Gogarty pursed his lips and waved the admission away. “Think nothing of it Strain on everyone, I’m sure.”

“What does the letter say this morning?”

“Read for yourself.”

Paulsen-Fuchs opened the dazzling sheet of white and ran his fingers along the sharply defined letters.

Dear Paul and Sean, Sean has the answer. Stretching of the theory, observation too intense. Black hole of thought. Like he said. Theory fits, universe is shaped. Not other way. Too much theory, too little flexibility. More coming. Big changes.

Bernard

“Remarkable,” Paulsen-Fuchs said. The same piece of whatever-it-is?”

“As far as I can tell, the very same.”

“What does he mean this time?”

“I think he’s confirming my work, though he isn’t being very clear. If, that is, the note reads the same way to you as it does to me. You’ll have to record what you’ve read for us to be sure.”

Paulsen-Fuchs wrote down the words on a sheet of paper and handed them to Gogarty.

The physicist nodded. “Much more explicit this time.” He put down the paper and poured Gogarty more coffee. “Very evocative. He seems to be confirming what I said last year that the universe really has no underpinnings, that when a good hypothesis comes along, one that explains the prior events, the underpinnings shape themselves to accommodate and a powerful theory is born.”

“Then there is no ultimate reality?”

“Apparently not Bad hypotheses, those that don’t fit what happens on our level, are rejected by the universe. Good ones, powerful ones, are incorporated.”

“That seems most confusing for the theoretician.”

Gogarty nodded. “But it lets me explain what’s happening to our planet”

“Oh?”

“The universe doesn’t stay the same forever. A theory that works can determine reality for only so long, and then the universe must ring a few changes.”

“Upset the apple cart, so we do not become complacent?”

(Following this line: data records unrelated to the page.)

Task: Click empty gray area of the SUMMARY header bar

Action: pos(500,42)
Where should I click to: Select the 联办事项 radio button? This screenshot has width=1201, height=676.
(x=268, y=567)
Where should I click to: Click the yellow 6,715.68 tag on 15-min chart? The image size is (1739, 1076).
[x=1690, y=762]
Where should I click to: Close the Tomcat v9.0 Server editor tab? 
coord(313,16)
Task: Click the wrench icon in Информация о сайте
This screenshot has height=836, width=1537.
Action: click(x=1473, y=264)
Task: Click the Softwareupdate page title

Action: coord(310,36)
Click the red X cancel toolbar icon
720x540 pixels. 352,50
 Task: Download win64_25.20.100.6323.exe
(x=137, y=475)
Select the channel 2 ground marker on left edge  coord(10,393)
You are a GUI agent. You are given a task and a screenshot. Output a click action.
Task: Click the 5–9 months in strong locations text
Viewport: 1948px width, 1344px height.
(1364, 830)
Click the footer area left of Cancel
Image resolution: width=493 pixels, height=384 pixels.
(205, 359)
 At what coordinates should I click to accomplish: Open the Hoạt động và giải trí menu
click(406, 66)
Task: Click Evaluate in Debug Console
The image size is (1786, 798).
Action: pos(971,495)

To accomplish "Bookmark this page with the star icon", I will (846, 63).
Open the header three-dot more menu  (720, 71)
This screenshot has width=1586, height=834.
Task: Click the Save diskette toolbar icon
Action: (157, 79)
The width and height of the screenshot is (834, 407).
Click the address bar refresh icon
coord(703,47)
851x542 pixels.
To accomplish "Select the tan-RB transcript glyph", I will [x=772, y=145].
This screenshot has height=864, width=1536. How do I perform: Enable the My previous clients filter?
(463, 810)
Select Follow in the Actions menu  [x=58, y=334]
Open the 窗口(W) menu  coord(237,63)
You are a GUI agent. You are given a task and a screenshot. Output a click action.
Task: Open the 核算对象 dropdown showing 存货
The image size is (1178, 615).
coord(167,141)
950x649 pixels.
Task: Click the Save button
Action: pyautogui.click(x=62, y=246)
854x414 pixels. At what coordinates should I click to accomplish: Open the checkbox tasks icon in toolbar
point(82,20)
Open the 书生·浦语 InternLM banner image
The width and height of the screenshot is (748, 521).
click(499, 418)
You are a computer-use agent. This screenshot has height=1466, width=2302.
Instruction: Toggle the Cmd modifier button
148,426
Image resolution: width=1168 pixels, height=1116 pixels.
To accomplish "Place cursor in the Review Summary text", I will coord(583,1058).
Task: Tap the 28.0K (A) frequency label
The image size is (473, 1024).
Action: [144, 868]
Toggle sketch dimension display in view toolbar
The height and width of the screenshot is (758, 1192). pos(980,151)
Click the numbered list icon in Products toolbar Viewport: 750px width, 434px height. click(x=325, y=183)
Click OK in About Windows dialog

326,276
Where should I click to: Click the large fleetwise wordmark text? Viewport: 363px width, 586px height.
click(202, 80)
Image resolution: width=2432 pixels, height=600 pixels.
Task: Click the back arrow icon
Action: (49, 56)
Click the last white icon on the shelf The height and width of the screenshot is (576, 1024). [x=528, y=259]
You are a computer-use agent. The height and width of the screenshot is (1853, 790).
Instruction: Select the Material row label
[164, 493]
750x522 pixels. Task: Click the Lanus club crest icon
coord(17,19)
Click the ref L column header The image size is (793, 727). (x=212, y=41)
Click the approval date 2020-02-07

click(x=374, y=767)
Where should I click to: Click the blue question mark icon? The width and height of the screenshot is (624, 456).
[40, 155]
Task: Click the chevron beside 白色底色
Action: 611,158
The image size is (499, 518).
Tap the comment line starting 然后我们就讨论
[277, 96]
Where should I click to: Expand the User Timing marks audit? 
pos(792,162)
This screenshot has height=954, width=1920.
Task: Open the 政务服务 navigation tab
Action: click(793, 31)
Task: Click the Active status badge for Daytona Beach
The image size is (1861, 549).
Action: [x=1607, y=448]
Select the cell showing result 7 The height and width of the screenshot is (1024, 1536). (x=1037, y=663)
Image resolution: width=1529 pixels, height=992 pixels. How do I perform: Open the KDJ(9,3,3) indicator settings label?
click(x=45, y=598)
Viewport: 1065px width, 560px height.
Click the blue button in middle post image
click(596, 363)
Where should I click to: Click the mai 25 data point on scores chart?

“Yes indeed. But reality can’t be observed to change. It has to change at some level not being fixed by an observation. So when our noocytes observed anything and everything to the smallest possible level, the universe was unable to flex, to reshape itself. A kind of strain built up. They realized they could no longer conduct themselves in the macro-scale world, so they…well, I’m not at all sure what they did. But when they departed, the strain was suddenly released and caused a snap. Things are out of kilter now. The change was too abrupt, so the world has been shifted unevenly. The result—a universe that is inconsistent with itself, at least in our local vicinity. We get burning snow, unreliable machines, a gentle kind of chaos. And it may be gentle because—” He shrugged. “More cracked pottery, I’m afraid.”

“Let’s hear it.”

“Because they’re trying to save as many of us as they can, for something later.”

“The ‘Big Changes.’”

“Yes.”

Paulsen-Fuchs regarded Gogarty steadily, then shook his head. “I am too old,” he said. “You know, being hi England has reminded me of the war. This is what England must have been like during the…you called it the ‘Blitz.’ And what Germany became toward the end of the war.”

“Under siege,” Gogarty said.

“Yes. But we humans are very delicately balanced, chemically. You think the noocytes are trying to keep mortality rates down?”

Gogarty shrugged again and reached for the letter. “I’ve read this thing a thousand times, hoping there would be some clue to that question. Nothing. Not a hint.” He sighed. “I can’t even hazard a guess.”